Anderson, who lives in Silver Spring, is a former board member of the Washington Area Bicyclist Association and past vice president of the Woodside Civic Association. He is a strong advocate of “smart growth” policies that seek to reduce suburban sprawl by concentrating development around mass transit. He also told the council in his interview last week that one of his priorities would be using planning policy to address the county’s shortage of affordable housing, which he calls “a social justice issue.”

His candidacy received broad support, with endorsements by the county’s Chamber of Commerce and Sierra Club chapter as well as the Action Committee for Transit.

“Casey has the right combination of experience and skills,” said George L. Leventhal (D-At Large), the council’s vice president. “He fully understands the need to preserve those things that make Montgomery County special, but also moving us into the future.”

But there was some tension underlying Anderson’s selection.

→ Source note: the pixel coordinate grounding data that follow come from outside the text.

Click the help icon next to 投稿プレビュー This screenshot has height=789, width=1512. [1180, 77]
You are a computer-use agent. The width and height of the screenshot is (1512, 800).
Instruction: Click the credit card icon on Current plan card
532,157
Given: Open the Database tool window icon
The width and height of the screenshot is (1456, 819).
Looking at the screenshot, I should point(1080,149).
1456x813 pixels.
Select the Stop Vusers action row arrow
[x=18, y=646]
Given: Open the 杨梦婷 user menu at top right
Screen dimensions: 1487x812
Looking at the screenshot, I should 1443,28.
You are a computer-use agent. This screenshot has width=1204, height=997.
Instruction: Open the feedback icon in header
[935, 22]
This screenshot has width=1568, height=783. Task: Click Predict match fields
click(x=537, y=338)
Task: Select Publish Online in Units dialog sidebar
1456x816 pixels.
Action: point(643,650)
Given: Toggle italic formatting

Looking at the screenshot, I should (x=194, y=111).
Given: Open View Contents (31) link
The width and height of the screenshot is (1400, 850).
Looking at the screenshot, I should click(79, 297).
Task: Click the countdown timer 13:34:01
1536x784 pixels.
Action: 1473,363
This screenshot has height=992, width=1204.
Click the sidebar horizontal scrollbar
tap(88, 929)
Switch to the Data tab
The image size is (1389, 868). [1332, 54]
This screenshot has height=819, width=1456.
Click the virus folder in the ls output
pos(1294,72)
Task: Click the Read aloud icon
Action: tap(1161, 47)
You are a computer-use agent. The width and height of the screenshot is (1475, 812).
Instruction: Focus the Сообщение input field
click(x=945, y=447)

The council approved his appointment by an 8-to-1 vote, with Marc Elrich (D-At Large) in opposition. Elrich has been highly critical of board recommendations on Carrier’s watch. For example, the council significantly reduced the amount of construction the board approved for the environmentally sensitive Ten Mile Creek watershed.

“I feel like the council has done an enormous amount of work correcting the product that’s come out of the Planning Board,” said Elrich, who favored Wellington for the post.

Leventhal praised Carrier, who attended Tuesday’s council session, and essentially apologized for some of the often-withering criticism she received at the hands of the council — a comment aimed primarily, although not exclusively, at Elrich.

“I believe that her interaction with the council was not a happy one,” Leventhal said.

The council set Anderson’s salary at $200,000 a year, $30,000 more than Carrier was paid. The decision came on a 6-to-3 vote, which was unusual for the council, with Nancy Floreen (D-At Large), Phil Andrews (D-Gaithersburg-Rockville) and Elrich opposed.

Council members who supported the pay increase said it needed to be more closely aligned with what county department heads make. They also cited the pay of the Prince George’s County Planning Board: just over $200,000.

Carrier said that compensation had been an issue when she was appointed in 2010. She was hired at the bottom of the advertised salary range for the post, which was between $160,000 to $180,000.

“It was way too low,” she said. “I’m glad they’ve used the appointment to [better] compensate the chair.”

Anderson will take over in early August. The council will interview applicants to fill the vacancy on the board created by his appointment.